== Segment start ==
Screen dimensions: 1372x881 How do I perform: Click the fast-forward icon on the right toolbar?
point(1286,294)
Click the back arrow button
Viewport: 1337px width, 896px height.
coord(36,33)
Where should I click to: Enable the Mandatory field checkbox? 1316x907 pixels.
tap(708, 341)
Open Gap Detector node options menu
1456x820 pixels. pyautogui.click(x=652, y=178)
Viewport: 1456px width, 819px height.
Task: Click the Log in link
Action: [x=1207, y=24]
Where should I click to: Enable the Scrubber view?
== Segment end ==
Problem description:
The material is to be transcribed once more, exactly and completely.

Exercise answer:
Screen dimensions: 1372x881 How do I perform: Click the fast-forward icon on the right toolbar?
point(1286,294)
Click the back arrow button
Viewport: 1337px width, 896px height.
coord(36,33)
Where should I click to: Enable the Mandatory field checkbox? 1316x907 pixels.
tap(708, 341)
Open Gap Detector node options menu
1456x820 pixels. pyautogui.click(x=652, y=178)
Viewport: 1456px width, 819px height.
Task: Click the Log in link
Action: [x=1207, y=24]
Where should I click to: Enable the Scrubber view?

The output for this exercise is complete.